> **TEXT EXCERPT**
==*==
= Michael Campbell (pianist and author) =

American pianist, teacher and author (born 1945)

Michael Campbell (born 1945) is an American pianist, teacher and author. He has written two of the most widely-used college textbooks on the development of popular music, Popular Music in America (originally titled And the Beat Goes On, first published 1996) and Rock and Roll: an Introduction (written with James Brody, first published 1999).

==Biography==
Campbell was born and grew up in and around San Francisco, California. He attended Amherst College until 1967, and, after graduating, served in the United States Naval Academy Band, where he began studying under Leon Fleisher. He continued studying with Fleisher at Peabody Conservatory, where he gained degrees in piano in 1972 and 1982. At the same time, he worked as a commercial musician with artists including Angela Lansbury, Ethel Merman, and Don McLean.

He began teaching at Western Illinois University in 1981, while continuing to perform around the U.S. and Canada. His repertoire includes both classical and 20th century popular music, including the music of Roger Sessions and transcriptions of jazz solos such as those of Art Tatum. He was clinician for G. Henle Verlag in the U.S., and a member of the Suzuki Association of the Americas, composing and arranging material for teaching.
==*==
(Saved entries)
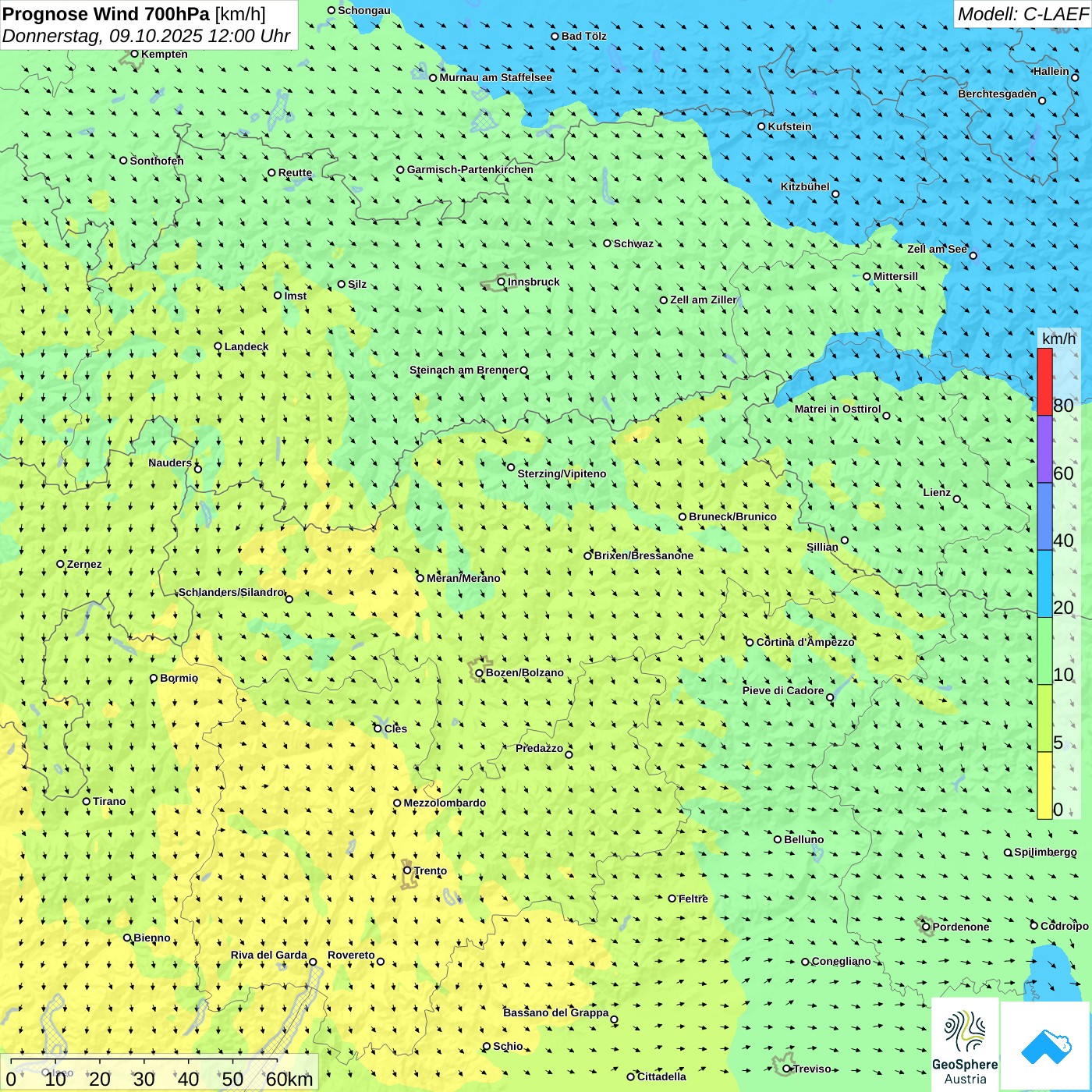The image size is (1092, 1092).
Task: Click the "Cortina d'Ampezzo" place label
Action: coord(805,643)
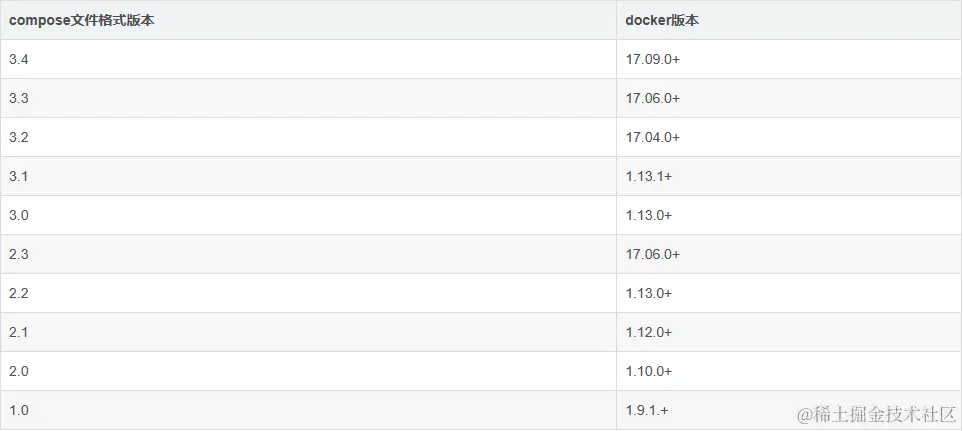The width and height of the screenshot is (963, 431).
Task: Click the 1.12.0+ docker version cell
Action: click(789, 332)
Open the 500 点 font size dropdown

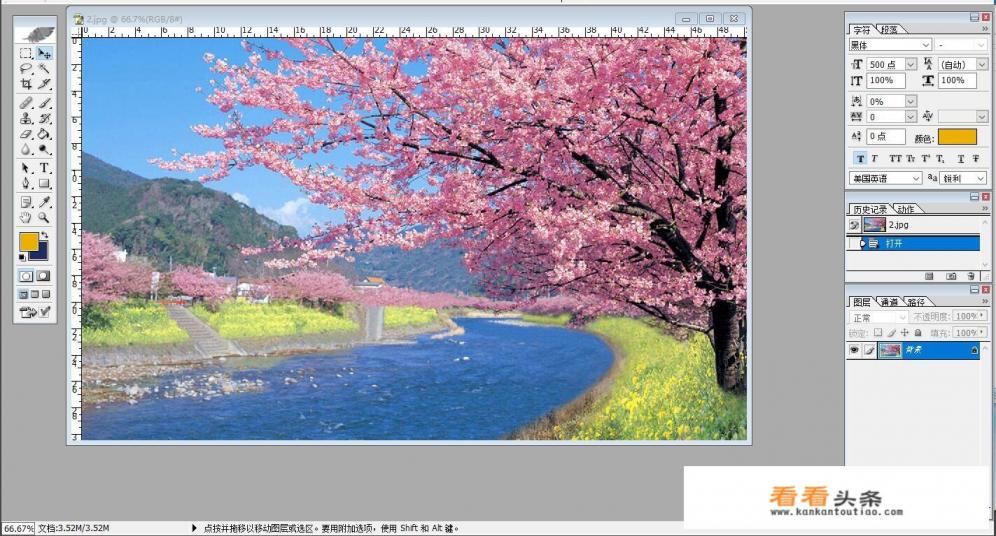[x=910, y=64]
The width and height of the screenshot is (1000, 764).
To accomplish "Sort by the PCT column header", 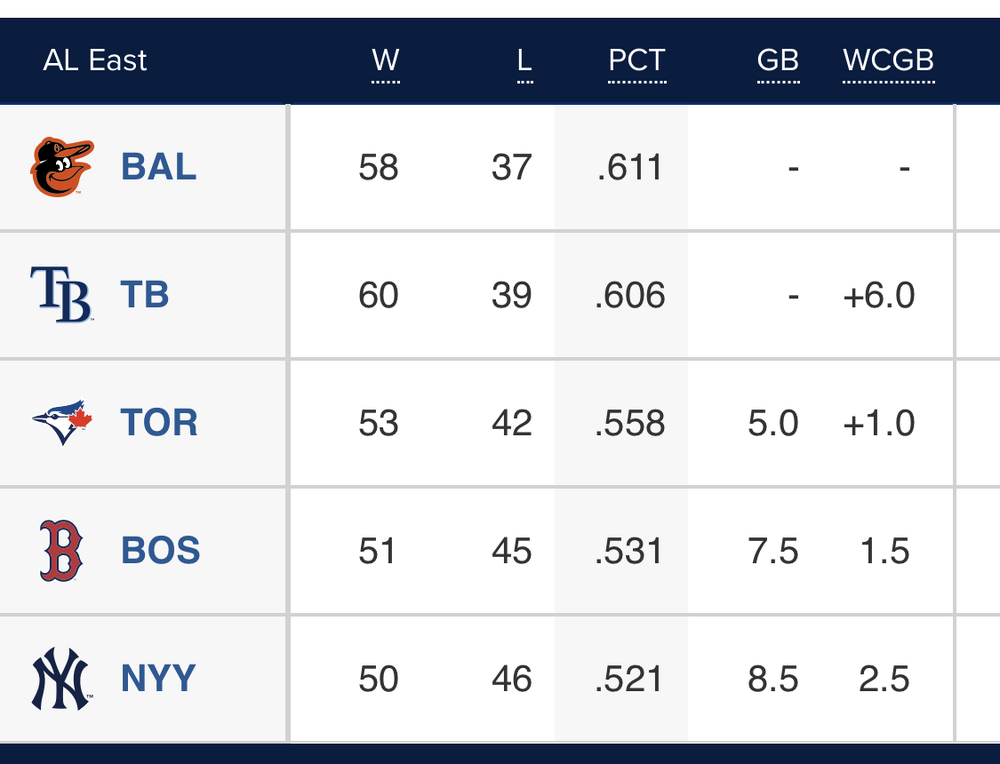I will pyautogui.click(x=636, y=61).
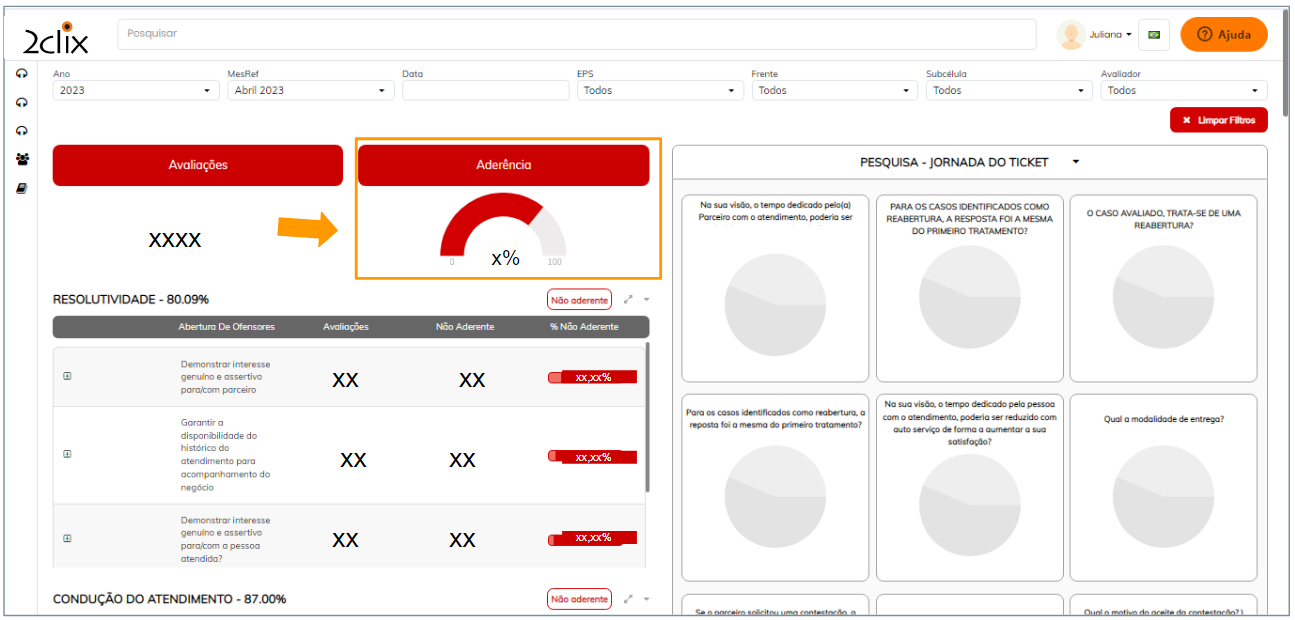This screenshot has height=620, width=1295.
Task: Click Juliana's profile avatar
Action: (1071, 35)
==*==
> **WORK INSTRUCTIONS**
1. In the Michael Campbell biography, what year did he begin teaching at Western Illinois University?
2. Turn the paragraph of the Michael Campbell biography that begins "Campbell was born and grew up" into a short bulleted list that keeps its main facts.
3. Please extend the Michael Campbell biography, picking up after its final sentence.
The material is not needed for any of this work.

> **TASK RESULTS**
1. 1981

2.
- Born and raised in and around San Francisco, California
- Attended Amherst College until 1967
- After graduating, served in the United States Naval Academy Band and began studying under Leon Fleisher
- Continued studying with Fleisher at Peabody Conservatory, earning piano degrees in 1972 and 1982
- During the same period, worked as a commercial musician with Angela Lansbury, Ethel Merman, and Don McLean

3.
His first textbook, And the Beat Goes On, was first published in 1996, and, retitled as Popular Music in America, has gone through several editions and has been described as "the first text to offer a comprehensive account of two centuries of popular music". He also wrote, with James Brody, Rock and Roll: an Introduction, first published in 1999; and Music, first published in 2011.

As professor at Western Illinois University, Campbell taught courses in popular music, jazz improvisation, and American music. He retired in 2003. After moving to Westerly, Rhode Island, he taught an online rock music course at Arizona State University. He has also given presentations on "The Golden Age of the Piano", playing excerpts from all varieties of piano music that would have been heard in the early 20th century.